I drank several cups of black coffee, somehow made my way to the train and eventually to the Federal Building. I was still weak, my head was splitting and now and again I thought that I was going to be sick. For hours, I sat alone, wondering how I could possibly testify that day. That day I was not called to testify.
L
The physical and chemical causes of my failure are simple. They involved a mistake in moistening the chemical. I do not care to go into the details. Had I been able to read the instructions, I should not have made the mistake.

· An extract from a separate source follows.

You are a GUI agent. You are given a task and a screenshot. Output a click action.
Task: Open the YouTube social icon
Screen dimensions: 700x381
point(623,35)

Once I had made such an attempt, it was never possible to make it again. I could scarcely think of it again, or see such a can of chemical, or smell similar fumes, without a shudder of organic horror. That act had been the utmost limit of
my powers with respect to those against whom I was testifying. My shudder of revulsion at my act also shook me free once for all from the conflict in my witness-the conflict between what I must do against the conspiracy and what that had forced me to do against the men and women involved. I never wavered again. I do not mean that I did not constantly feel self-loathing at having to testify against those I had known as friends or even as mere co-workers. Both my wife and I suffered that horror right through the first Hiss trial. By then, my own feeling had changed. I still had no desire to send Alger Hiss to jail. I never thought that that would serve any real purpose. The important point to me was to smash the conspiracy, not to jail Alger Hiss. But he and others had chosen the kind of war they meant to fight. They were implacable and I saw at last that there was no choice but to fight them just as implacably, though without their rancor, to the finish which their own impenitence made unavoidable.